━━━━━ Source records

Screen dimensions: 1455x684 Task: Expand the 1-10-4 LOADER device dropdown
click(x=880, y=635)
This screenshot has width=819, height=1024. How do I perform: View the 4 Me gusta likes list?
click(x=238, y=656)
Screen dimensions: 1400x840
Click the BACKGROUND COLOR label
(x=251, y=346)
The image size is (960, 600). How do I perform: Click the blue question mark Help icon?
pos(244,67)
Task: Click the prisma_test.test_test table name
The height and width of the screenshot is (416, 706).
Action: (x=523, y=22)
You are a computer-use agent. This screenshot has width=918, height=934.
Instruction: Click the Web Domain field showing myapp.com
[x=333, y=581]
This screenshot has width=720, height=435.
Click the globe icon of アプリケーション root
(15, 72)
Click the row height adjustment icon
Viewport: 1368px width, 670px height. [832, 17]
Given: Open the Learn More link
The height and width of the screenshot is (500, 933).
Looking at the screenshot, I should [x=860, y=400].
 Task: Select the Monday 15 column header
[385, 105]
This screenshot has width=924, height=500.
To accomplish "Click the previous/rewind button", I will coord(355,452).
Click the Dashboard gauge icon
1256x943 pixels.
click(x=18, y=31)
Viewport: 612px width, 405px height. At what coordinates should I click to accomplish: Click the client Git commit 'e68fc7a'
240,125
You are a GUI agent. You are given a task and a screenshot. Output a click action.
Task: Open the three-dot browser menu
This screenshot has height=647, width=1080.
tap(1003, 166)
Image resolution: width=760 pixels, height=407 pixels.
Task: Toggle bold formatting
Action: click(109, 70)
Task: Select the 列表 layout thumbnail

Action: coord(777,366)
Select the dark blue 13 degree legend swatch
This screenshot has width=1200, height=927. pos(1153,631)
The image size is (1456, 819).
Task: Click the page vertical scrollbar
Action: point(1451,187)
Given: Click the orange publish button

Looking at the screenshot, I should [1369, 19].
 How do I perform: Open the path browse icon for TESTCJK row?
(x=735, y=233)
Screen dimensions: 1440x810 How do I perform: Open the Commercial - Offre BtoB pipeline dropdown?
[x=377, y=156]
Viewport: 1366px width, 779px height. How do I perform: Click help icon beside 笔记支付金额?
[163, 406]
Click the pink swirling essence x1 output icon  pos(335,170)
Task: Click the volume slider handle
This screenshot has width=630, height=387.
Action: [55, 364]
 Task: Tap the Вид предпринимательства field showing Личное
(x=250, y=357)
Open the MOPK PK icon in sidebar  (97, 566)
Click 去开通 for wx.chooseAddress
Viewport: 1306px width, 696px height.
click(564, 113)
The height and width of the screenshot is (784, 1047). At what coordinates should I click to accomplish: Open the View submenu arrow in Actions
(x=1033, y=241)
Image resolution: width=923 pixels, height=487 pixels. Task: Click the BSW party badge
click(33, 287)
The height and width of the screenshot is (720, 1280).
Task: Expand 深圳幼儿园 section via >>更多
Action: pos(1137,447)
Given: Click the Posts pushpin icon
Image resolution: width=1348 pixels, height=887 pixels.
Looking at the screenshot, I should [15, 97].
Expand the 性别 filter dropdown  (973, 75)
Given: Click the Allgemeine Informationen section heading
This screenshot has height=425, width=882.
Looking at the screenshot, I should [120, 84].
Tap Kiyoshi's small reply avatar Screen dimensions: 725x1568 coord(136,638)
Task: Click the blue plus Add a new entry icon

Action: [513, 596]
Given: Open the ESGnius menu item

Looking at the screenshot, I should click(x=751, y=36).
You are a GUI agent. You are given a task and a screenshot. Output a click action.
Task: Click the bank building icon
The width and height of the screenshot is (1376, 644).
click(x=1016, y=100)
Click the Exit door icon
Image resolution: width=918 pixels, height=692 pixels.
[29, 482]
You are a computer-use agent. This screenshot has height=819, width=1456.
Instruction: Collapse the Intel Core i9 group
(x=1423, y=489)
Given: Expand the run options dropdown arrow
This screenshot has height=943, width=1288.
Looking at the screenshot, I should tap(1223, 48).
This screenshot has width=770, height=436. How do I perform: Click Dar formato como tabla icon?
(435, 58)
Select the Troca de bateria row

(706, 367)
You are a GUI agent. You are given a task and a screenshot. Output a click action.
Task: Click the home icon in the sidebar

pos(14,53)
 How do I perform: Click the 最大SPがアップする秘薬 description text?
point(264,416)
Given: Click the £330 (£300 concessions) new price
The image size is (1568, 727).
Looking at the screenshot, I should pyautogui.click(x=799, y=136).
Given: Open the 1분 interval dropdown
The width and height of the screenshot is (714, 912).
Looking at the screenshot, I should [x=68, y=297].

━━━━━━━━━━

### Required work
In the entries above, count every line containing the word "computer". Write only the total.

### Answer to this problem
2